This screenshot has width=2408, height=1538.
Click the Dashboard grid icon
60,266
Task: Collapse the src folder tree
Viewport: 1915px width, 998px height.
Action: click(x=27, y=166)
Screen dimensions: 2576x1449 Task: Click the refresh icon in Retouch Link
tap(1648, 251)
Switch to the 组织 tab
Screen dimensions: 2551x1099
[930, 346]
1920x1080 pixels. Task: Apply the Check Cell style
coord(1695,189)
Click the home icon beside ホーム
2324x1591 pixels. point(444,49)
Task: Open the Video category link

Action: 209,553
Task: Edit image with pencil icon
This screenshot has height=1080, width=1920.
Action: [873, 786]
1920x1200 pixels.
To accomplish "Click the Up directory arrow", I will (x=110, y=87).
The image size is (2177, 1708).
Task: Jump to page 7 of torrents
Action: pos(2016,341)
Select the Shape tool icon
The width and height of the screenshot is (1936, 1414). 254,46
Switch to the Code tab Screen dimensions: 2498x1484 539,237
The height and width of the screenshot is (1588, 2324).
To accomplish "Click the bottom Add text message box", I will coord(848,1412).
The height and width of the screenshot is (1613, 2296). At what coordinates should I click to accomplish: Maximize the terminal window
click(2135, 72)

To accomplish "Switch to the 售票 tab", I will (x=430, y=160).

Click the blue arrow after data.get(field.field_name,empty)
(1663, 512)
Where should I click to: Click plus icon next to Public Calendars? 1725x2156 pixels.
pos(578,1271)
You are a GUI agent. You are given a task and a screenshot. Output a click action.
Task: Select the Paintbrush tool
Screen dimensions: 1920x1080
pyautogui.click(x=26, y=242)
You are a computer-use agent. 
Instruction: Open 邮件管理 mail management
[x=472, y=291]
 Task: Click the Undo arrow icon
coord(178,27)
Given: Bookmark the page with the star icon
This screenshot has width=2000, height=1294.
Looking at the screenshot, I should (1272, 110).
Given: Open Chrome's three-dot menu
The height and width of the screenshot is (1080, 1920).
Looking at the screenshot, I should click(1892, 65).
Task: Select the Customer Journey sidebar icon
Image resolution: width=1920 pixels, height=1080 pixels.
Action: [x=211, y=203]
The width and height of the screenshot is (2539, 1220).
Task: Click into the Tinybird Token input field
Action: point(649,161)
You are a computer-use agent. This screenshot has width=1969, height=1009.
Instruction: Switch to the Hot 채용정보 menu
# # # # #
Could you retype every line of the data exactly?

Reply to the exercise:
This screenshot has width=2408, height=1538.
Click the Dashboard grid icon
60,266
Task: Collapse the src folder tree
Viewport: 1915px width, 998px height.
Action: click(x=27, y=166)
Screen dimensions: 2576x1449 Task: Click the refresh icon in Retouch Link
tap(1648, 251)
Switch to the 组织 tab
Screen dimensions: 2551x1099
[930, 346]
1920x1080 pixels. Task: Apply the Check Cell style
coord(1695,189)
Click the home icon beside ホーム
2324x1591 pixels. point(444,49)
Task: Open the Video category link

Action: 209,553
Task: Edit image with pencil icon
This screenshot has height=1080, width=1920.
Action: [873, 786]
1920x1200 pixels.
To accomplish "Click the Up directory arrow", I will (x=110, y=87).
The image size is (2177, 1708).
Task: Jump to page 7 of torrents
Action: pos(2016,341)
Select the Shape tool icon
The width and height of the screenshot is (1936, 1414). 254,46
Switch to the Code tab Screen dimensions: 2498x1484 539,237
The height and width of the screenshot is (1588, 2324).
To accomplish "Click the bottom Add text message box", I will coord(848,1412).
The height and width of the screenshot is (1613, 2296). At what coordinates should I click to accomplish: Maximize the terminal window
click(2135, 72)

To accomplish "Switch to the 售票 tab", I will (x=430, y=160).

Click the blue arrow after data.get(field.field_name,empty)
(1663, 512)
Where should I click to: Click plus icon next to Public Calendars? 1725x2156 pixels.
pos(578,1271)
You are a GUI agent. You are given a task and a screenshot. Output a click action.
Task: Select the Paintbrush tool
Screen dimensions: 1920x1080
pyautogui.click(x=26, y=242)
You are a computer-use agent. 
Instruction: Open 邮件管理 mail management
[x=472, y=291]
 Task: Click the Undo arrow icon
coord(178,27)
Given: Bookmark the page with the star icon
This screenshot has width=2000, height=1294.
Looking at the screenshot, I should (1272, 110).
Given: Open Chrome's three-dot menu
The height and width of the screenshot is (1080, 1920).
Looking at the screenshot, I should click(1892, 65).
Task: Select the Customer Journey sidebar icon
Image resolution: width=1920 pixels, height=1080 pixels.
Action: [x=211, y=203]
The width and height of the screenshot is (2539, 1220).
Task: Click into the Tinybird Token input field
Action: point(649,161)
You are a computer-use agent. This screenshot has width=1969, height=1009.
Instruction: Switch to the Hot 채용정보 menu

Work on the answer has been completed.